(THE DATA Opens)
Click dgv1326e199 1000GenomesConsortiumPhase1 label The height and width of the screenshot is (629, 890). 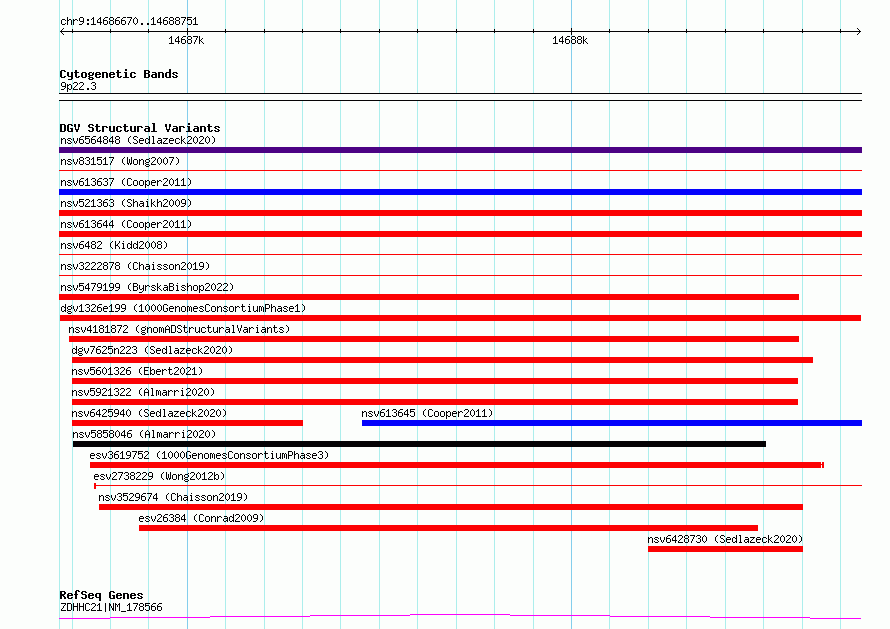(183, 308)
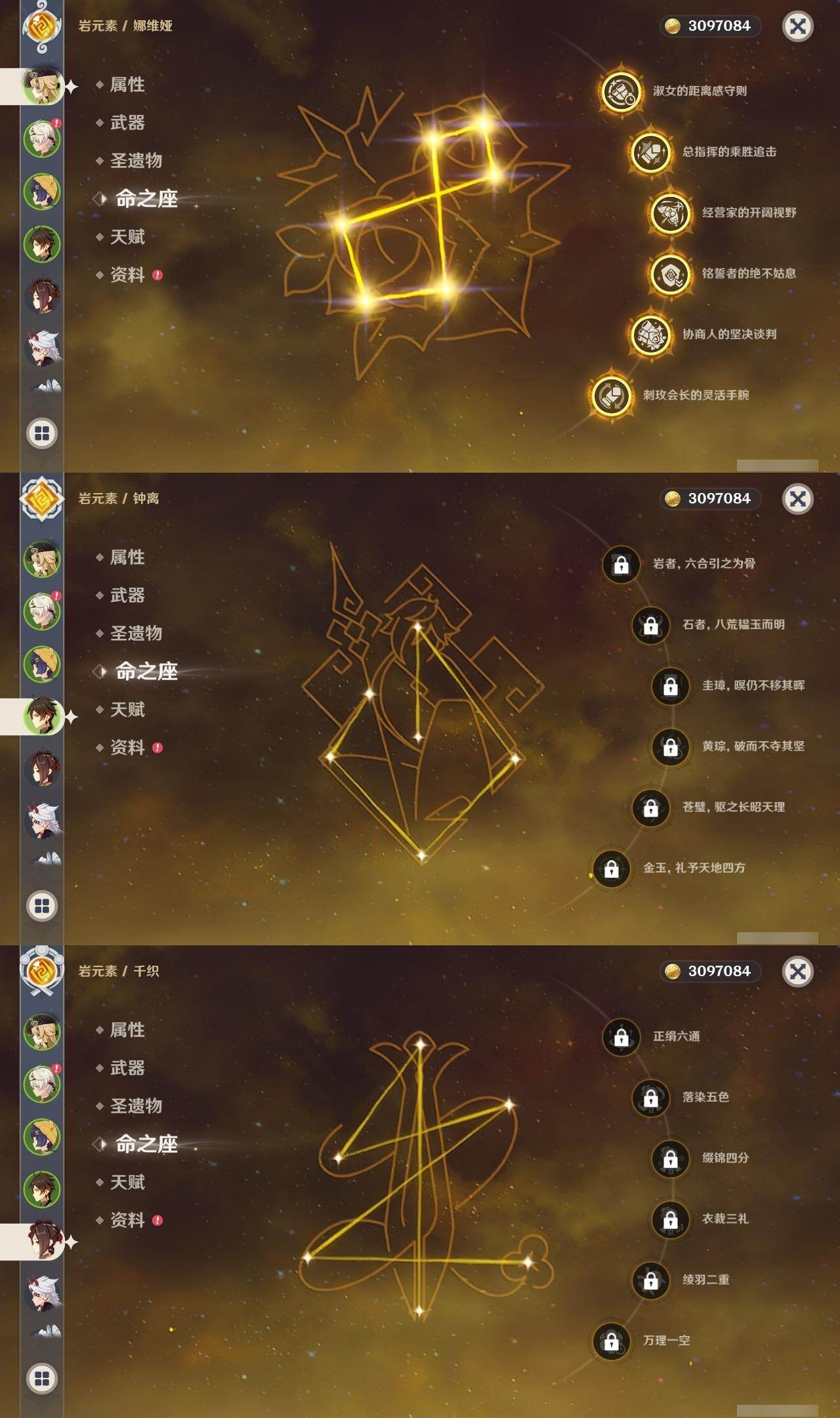840x1418 pixels.
Task: Close the Chiori constellation screen
Action: (798, 971)
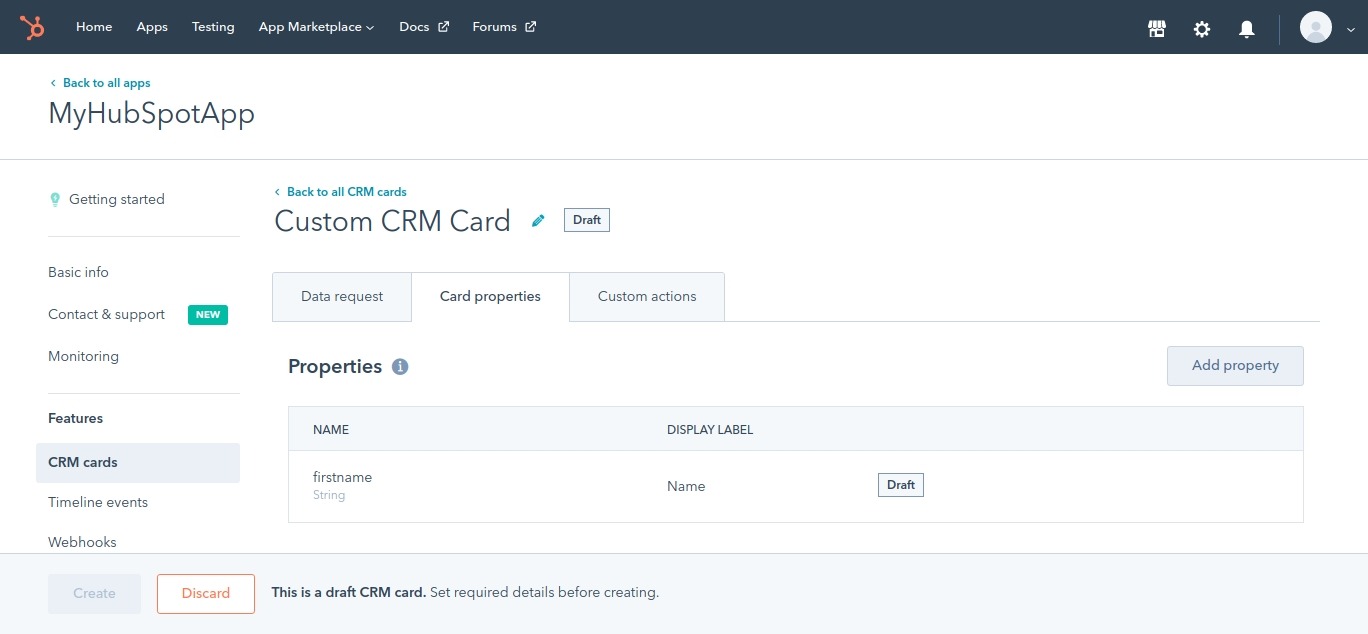Open settings via the gear icon
Viewport: 1368px width, 634px height.
[x=1202, y=29]
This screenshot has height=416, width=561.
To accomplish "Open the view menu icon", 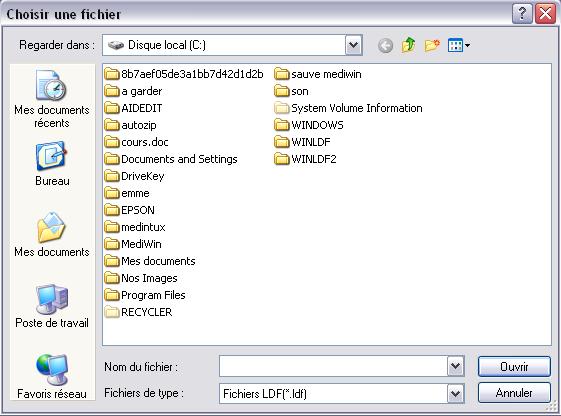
(THE DATA Closes)
### ABOUT THIS EXERCISE
Copy out, exactly and without pictures, each line from the one containing "This screenshot has height=416, width=561." through the final line of the entries, both ends included.

### OUTPUT
This screenshot has height=416, width=561.
To accomplish "Open the view menu icon", 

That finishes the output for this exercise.